Probability in statistics

Imed Krisna Gupta

January 14, 2024

Profile

  • I Made Krisna Gupta (Imed)

  • Politeknik APP Jakarta, Universitas Indonesia, Center for Indonesian Policy Studies

  • S3 di Australian National University, S2 di UI/VU Amsterdam

  • Fokus riset di perdagangan internasional dan kebijakan publik (particularly kebijakan industri)

  • more at krisna.or.id atau @imedkrisna

Tentang course

  • Dibuat berdasarkan materi “Introduction to Probability and Statistics” dari ocw.mit.edu oleh Jeremy Orlff dan Jonathan Bloom.

  • Kontennya sama dengan berbagai standard intro to probability for statistics & econometrics.

slides here

On today

  • Left out counting and motivation because these are trivial.

  • Didn’t have time to go through central tendency and variance properly.

  • Borrow materials from Dr, Uka Wikarya.

  • Use english and proper notation so you can have a nice transition to VU guys.

Frequentist vs Bayesian

  • Frequentists: probability measures the frequency of various outcomes of an experiment.

    • e.g.,: a 50% probability of heads = if we toss N number of times, roughly 0.5N are heads.
  • Bayesians: probability is an abstract concept that measures a state of knowledge of a degree of belief in a given preoposition.

    • no single value of \(P(Heads)\). Instead: what is the probability P(head)=0.5? 0.4? 0.1? etc.
  • Most of our tools are developed by frequentists, but increasingly powerful computers lead to the resurgence of bayesians.

Terminology

  • Experiment: a repeatable procedure with well-defined possible outcomes.

  • sample space: the set of all possible outcomes, denoted by sometimes \(\Omega\), sometimes by \(S\).

  • fair: all \(\omega \in \Omega\) has the same probability.

  • Event: a subset of the sample space.

  • Probability function: a function giving the probability of each outcome.

Examples

Tossing a fair coin.

Experiment: toss the coin, report if it lands heads or tails. Sample space: \(\Omega=\{H,T\}\). Probability function: \(P(H)=0.5, P(T)=0.5\).

Toss a fair coin 3 times.

Experiment: toss the coin 3 times, report outcomes. Sample space: \(\Omega=\{HHH,HHT,HTH,HTT,THH,THT,TTH,TTT\}\) Probability function: \(P(\Omega)=\frac{1}{8} \ \forall \ \omega \in \Omega\)

Examples

Taxis (An infinite discrete sample space)

Experiment: count the number of taxis that pass UI Salemba during class.
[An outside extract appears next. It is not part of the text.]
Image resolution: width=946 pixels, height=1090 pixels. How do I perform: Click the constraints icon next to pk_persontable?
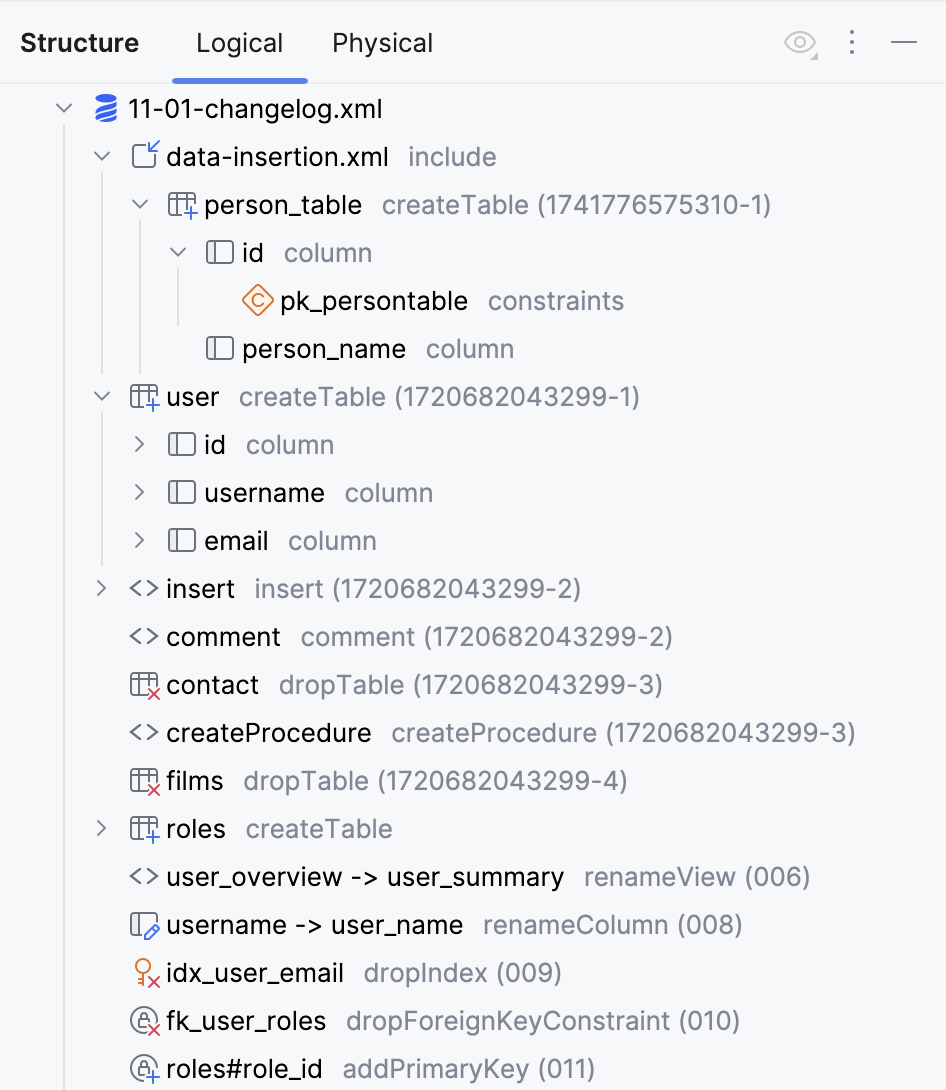(256, 300)
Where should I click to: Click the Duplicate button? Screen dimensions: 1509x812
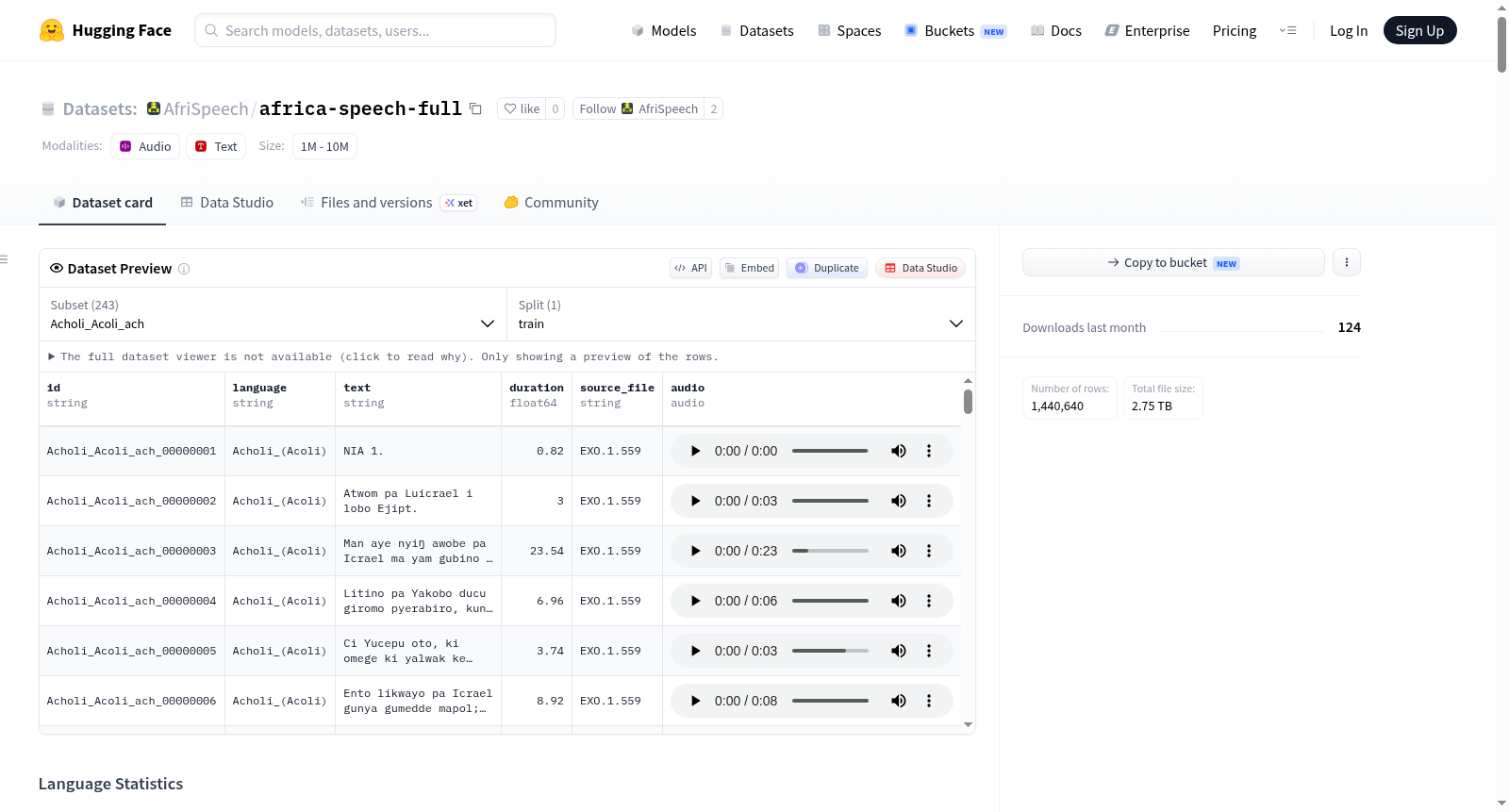click(827, 268)
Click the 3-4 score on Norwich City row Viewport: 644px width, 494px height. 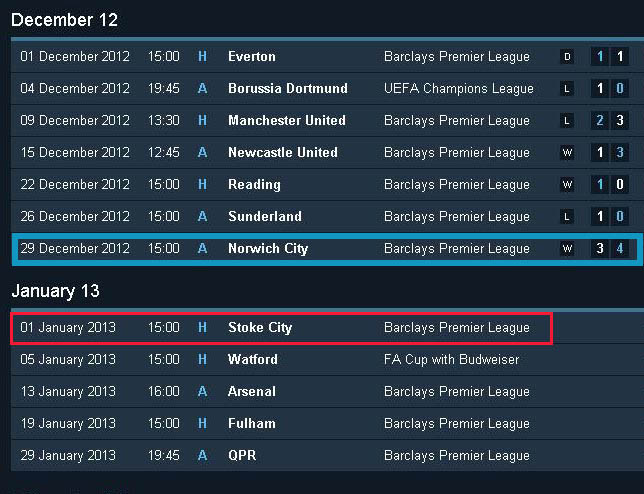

Sample space: \(\Omega=\{0,1,2,3,4, \dots \}\) Probability function: Poisson distributin \(P(k)=e^{-\lambda} \frac{\lambda^k}{k!}\), where \(\lambda\) is the average number of taxis.

Outcome 0 1 2 3 \(\dots\) k
Probability \(e^{-\lambda}\) \(e^{-\lambda} \lambda\) \(e^{-\lambda} \frac{\lambda^2}{2}\) \(e^{-\lambda} \frac{\lambda^3}{3!}\) \(\dots\) \(P(k)=e^{-\lambda} \frac{\lambda^k}{k!}\)

Events

  • An event \(E\) is a collection of outcomes. i.e., a subset of the sample space \(\Omega\).

  • For example, using 3 coin experiment, what is the probability of exactly two heads show up?

  • We can write it as \(E=\)’exactly 2 heads’, or \(E=\{HHT,HTH,THH\}\). Note that \(E \subset \Omega\).

  • Since we know that \(P(\Omega)=\frac{1}{8} \ \forall \ \omega \in \Omega\), we can compute \(P(E)=3/8\)

Discrete sample space

  • A discrete sample space is one that is listable, can be either finite of infinite.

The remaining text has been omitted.